Self-Publishing in the Digital Age

I spend much of my year traveling with my wife, who is a fine art photographer and painter. We do art shows across the country.

There are so many talented people out there in the visual art world. Real craftspeople, with great vision and dogged perseverance. And after they create something, they get to take it to a gallery or art festival, and it often sells for hundreds, if not thousands, of dollars.

As a self-published writer I'm always struck by the difference between the market for books and the market for fine art. Books are also made by real craftspeople, with great vision and dogged perseverance. But, collector's items aside, an individual book is never worth hundreds or thousands of dollars.

There are, of course, many reasons for this disparity, the chief one being that a book is easily reproduce-able, and fine art is not. When you buy a painting, you buy an original work. If it's not an original work, then it's not a painting but a reproduction of a painting. When you buy a book, you (almost) always buy a reproduction.
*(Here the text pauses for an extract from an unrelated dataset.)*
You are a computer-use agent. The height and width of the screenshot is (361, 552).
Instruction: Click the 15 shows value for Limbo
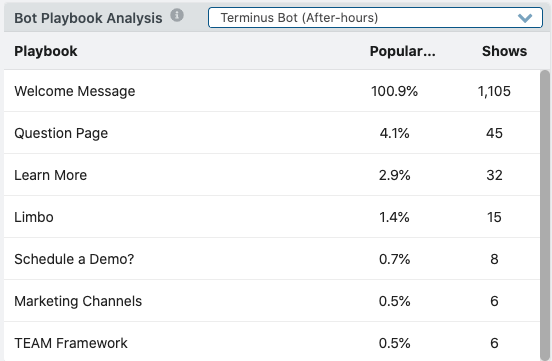(494, 217)
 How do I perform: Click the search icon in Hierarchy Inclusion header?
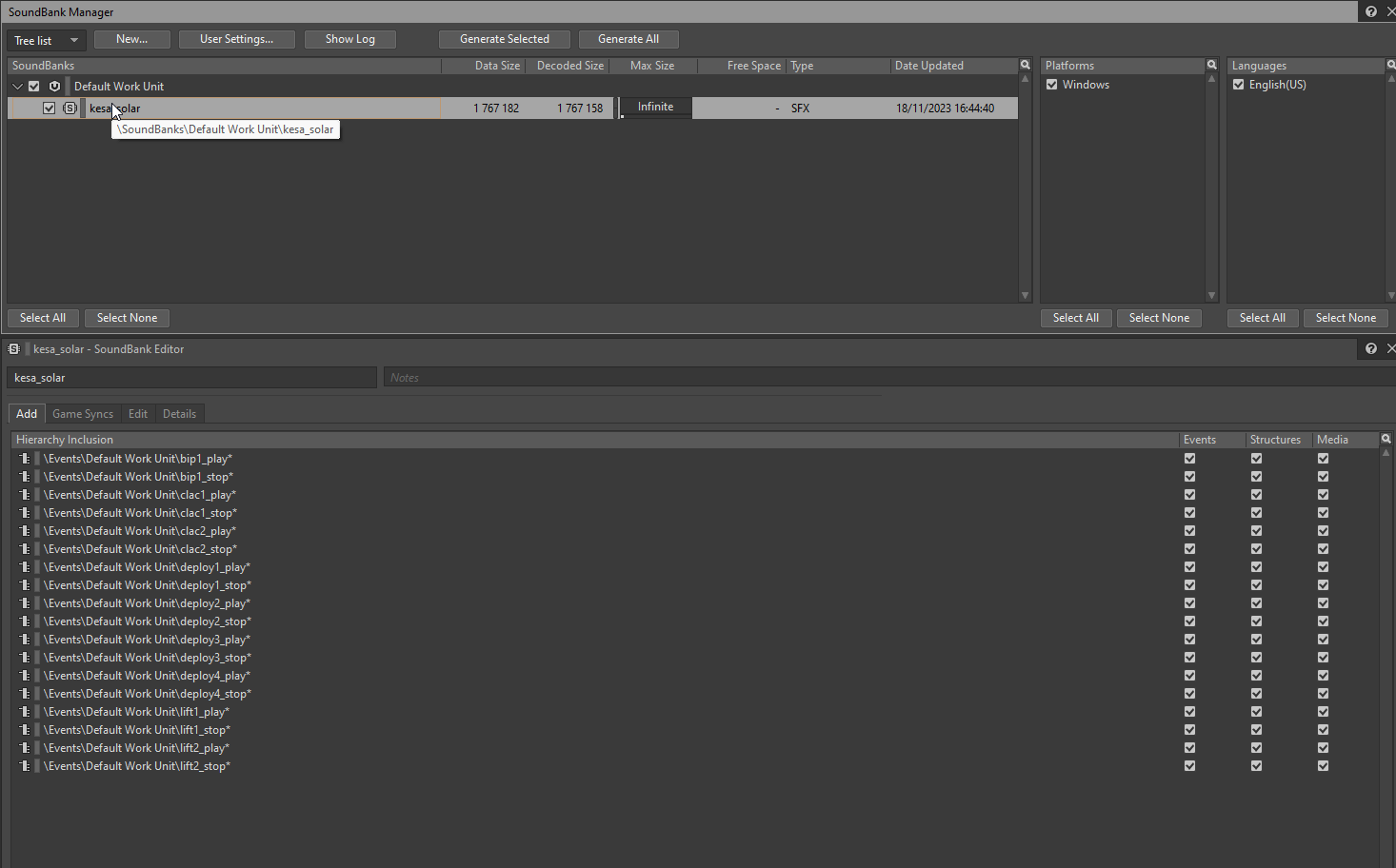click(x=1386, y=439)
Indeed, the amount people are willing to pay for art or entertainment pretty much comes down to how easily reproduce-able the work is. If it's extremely easy to reproduce, it's worth less, sometimes much less, than something that is difficult or impossible to reproduce.

What does that mean in the digital world, where pretty much everything is very easily reproduce-able?
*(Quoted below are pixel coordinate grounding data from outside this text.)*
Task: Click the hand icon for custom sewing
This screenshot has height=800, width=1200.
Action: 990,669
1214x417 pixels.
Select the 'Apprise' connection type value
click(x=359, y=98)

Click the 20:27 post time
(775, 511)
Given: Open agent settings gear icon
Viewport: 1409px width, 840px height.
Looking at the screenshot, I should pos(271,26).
I don't think it means good things for the price of your book, especially your ebook.

The good news is this: With the advent of digital (POD and ebook) technologies, self-published authors can get their books in print cheaply, quickly and easily, and the price they get per unit is typically more than what they would get from a commercial publishing company. Moreover, with digital's racy cousin the Internet, authors can choose to eliminate the middlemen of distributor and retail outlet for many sales, further increasing the percentage that comes to them. The Internet also makes it possible to reach audiences a self-published author twenty years ago could never dream of reaching.

No doubt digital cuts both ways for the book-length writer, but we'd be fools to ignore the upside, which is that we can pretty much do whatever we want artistically, and if we can find someone to pay for it, we can keep most of the money.

Worse things have happened.

Yours in laying down the law,

Art



Try Ghost Notes, the award-winning novel, in print form for just $5.




Try Ghost Notes the Audio Book as an unabridged digital download.



Or try Ghost Notes the Ebook.

7 comments:

Marty Shaw said...

Hi! Just found your blog via AW.

Great post. E-books and self-publishing are definitely coming into their own, but still some ground to cover - especially in how people see them.

I think the main problem the 'Big Boys' are having is they fear losing some bucks, but they've lost sight on why those big price tags were originally established.

Publishing a book the traditional way costs money; publishing in electronic format doesn't come with such a high price tag...but they still want to get those high $$$.

Why continue to charge so much when it doesn't cost as much to produce something electronically? I'm afraid the honest answer is probably greed (IMO, anyway).

Writers and publishers are now having to deal with the same things photographers have had to deal with since digital started making taking pictures easier and cheaper.

Anonymous said...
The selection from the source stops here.